You might be interested in: A list of the best low-calorie foods

 

Unless your food boils over  

  • chips
  • french fries
  • baguettes
  • sweetened beverages
  • sweets
  • milk chocolates
  • cakes and desserts…

 

… So you're fine.

 

How often to eat

Read some women's lifestyle magazine or just follow the modern fitness influencers and you will learn that you should eat smaller portions and more often if you want to start your metabolism. 

A regular dose of food is said to trigger it at full speed and you will probably not gain weight with small portions.

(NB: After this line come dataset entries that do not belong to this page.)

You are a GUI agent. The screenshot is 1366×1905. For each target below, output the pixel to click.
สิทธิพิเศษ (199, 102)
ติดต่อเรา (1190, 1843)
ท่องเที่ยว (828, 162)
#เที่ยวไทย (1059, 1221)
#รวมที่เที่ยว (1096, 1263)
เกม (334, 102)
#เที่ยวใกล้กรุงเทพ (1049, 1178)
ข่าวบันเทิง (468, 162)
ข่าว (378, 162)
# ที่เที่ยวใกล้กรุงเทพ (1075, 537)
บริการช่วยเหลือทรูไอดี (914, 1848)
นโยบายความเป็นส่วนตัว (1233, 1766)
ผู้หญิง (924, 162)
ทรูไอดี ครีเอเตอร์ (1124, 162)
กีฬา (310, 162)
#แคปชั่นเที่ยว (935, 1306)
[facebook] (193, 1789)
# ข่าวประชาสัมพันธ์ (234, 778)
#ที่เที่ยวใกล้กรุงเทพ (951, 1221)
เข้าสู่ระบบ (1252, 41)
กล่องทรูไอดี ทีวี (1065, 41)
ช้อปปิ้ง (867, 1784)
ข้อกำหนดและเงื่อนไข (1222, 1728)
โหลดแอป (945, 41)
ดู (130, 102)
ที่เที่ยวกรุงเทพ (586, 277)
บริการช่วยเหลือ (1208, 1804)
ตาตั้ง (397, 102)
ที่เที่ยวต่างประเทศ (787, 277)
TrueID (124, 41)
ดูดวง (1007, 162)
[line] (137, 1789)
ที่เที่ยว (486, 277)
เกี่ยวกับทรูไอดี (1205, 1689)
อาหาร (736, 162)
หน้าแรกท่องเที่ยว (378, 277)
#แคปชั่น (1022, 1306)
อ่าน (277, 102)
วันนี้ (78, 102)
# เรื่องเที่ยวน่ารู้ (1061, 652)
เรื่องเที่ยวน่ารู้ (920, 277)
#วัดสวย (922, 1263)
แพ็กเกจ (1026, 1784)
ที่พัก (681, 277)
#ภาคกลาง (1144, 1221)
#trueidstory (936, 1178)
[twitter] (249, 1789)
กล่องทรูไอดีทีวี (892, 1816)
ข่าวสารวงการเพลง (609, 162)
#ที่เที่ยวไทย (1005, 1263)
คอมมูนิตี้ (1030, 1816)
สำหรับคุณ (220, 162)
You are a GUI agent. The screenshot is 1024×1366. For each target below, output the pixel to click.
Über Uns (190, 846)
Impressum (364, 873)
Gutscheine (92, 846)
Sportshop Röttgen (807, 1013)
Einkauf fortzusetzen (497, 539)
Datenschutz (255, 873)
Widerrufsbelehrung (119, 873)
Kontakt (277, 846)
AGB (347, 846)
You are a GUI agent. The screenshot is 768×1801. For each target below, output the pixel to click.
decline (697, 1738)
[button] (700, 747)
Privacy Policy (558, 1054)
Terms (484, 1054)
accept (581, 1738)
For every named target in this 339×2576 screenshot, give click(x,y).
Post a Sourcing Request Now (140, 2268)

Well, there's a bit of truth to that. This is called the thermal effect of food - paradoxically, during digestion and decomposition of food, the body burns energy. In the case of proteins, it is up to 30% .

So many "experts" unfamiliar with how metabolism works have found that more frequent food consumption speeds up metabolism.

It doesn't really matter to the body whether you eat more or less food at a time. At the end of the day, it is still the same percentage.

So if you eat a total of 150 grams of protein per day and the thermal effect from food is 30%, you will burn 150g of protein x 4 calories x 30% = 180 calories during digestion.

Whether it's 3 servings of 50 grams of protein or 5 servings of 30 grams of protein, it's still based on 180 calories.

Mathematics and scientific research will not let go. In one study , they examined whether the number of meals had an effect on energy expenditure. They tried 1 to 17 meals in one day and found no difference in the total energy burned.

They confirmed only what is clear mathematically:

  • more smaller meals will cause a more frequent but shorter increase in metabolism
  • fewer larger meals will cause longer and greater increases in metabolism.

But at the end of the day, it's always the same number.

So it's not about whether you eat three, five, six or more times a day. It's just a matter of which diet suits you better.

Someone will stay fine without food until lunch. Someone needs to put something in the morning.

No matter how you set your diet to lose weight, it will not destroy or slow down your metabolism or endanger weight loss. Anyone who claims the opposite has no idea how the body and metabolism work.

 

The size of meals to lose weight

Just as it doesn't matter how often you eat, it doesn't matter how big your portions are. Of course, physiologically, it's impossible for you to put more large portions into yourself, just more calorie bombs that won't saturate you in any way, so you can go through them.

Again, it only depends on what suits you better. If you prefer fewer larger meals, but more smaller meals, or a few smaller ones, and at the end of the day one big or a good breakfast and several smaller meals during the day, it doesn't matter what you choose.

There is only one rule to follow. Does it suit you and is it sustainable for you? So do it.

 

Sample weight loss menus for download

I have prepared a sample menu for you. You can view and download it :

A word at the end of the diet and diet for weight loss

Choosing a suitable diet and compiling weight loss menus is not difficult. It's just the fitness industry that makes it complicated for you to sell your nonsense.